When I visited my art pal Paula Kovarik in September I had my bag of quilt scraps and people with me, to work on during spare moments, and when I dumped them out on the table to show them to her, she thought it might be more powerful to just have them in a heap. "Huddled masses" should come to mind in this presentation. The more I thought about this suggestion, the more I liked it. That would also make it easier to ship the piece if it were accepted.
But I didn't want them to be lying down in the heap, implying they had died or given up; I wanted them to be alive and looking us in the eye, holding us to account for what happens next. That argued for displaying the people on a vertical support, emerging from the wall like a bas relief. I happened to own some pre-stretched canvases that weren't actually canvas, but burlap, and thought the rough texture was appropriate to the subject matter.

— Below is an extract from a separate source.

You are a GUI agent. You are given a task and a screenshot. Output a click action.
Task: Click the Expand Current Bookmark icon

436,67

I checked my supply and found two 12x12s and one 8x16. The short, wide one seemed to be best, and I started to arrange the people on it. Then I quite by accident went back and read the call for entries: the minimum size was 12x12. That seemed to rule out the 8x16 canvas. So what next?

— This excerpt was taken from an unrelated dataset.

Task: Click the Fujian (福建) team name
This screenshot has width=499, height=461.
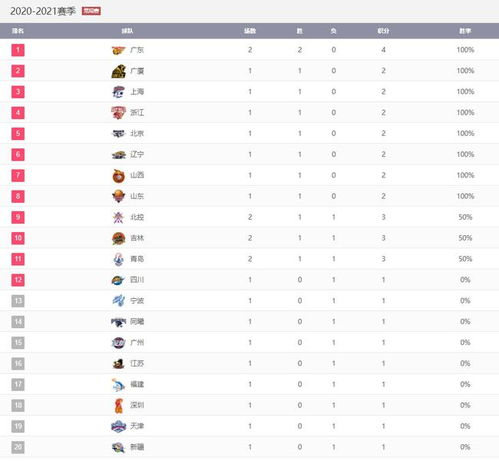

I rearranged the heaps. One 12x12 canvas was too small for the number of people I had made; two of them seemed too big. Too late to make more people -- I had had to wait till my show was open before I could finish the project. The opening was Sunday afternoon; the entry deadline was Wednesday night, which wasn't a lot of time.
Finally I had a brainstorm: use the 8x16 canvas and let one guy be falling off the bottom, at least 4 inches worth!
Now comes the part that always seems unnecessary -- waiting six weeks for the juror to make up her mind. Now that online entry programs do all the sorting and recordkeeping for you, there doesn't seem to be any reason why show organizers can't have the juror ready to go the week after the entry deadline, and make decisions a few days later.
I think the six-week turnaround is a holdover from the olden days when show entries used slides, which had to be manually taken out of the entry envelopes and arranged in trays, and reshuffled as the juror(s) narrowed down their choices. And the high-end shows that bring multiple jurors into town for in-person presentations still need more time for human logistics, if not photo logistics.
But why should we be tied to six weeks lead time when the only non-computerized task is for a juror to sit down at a computer screen for a day or two? Just wondering.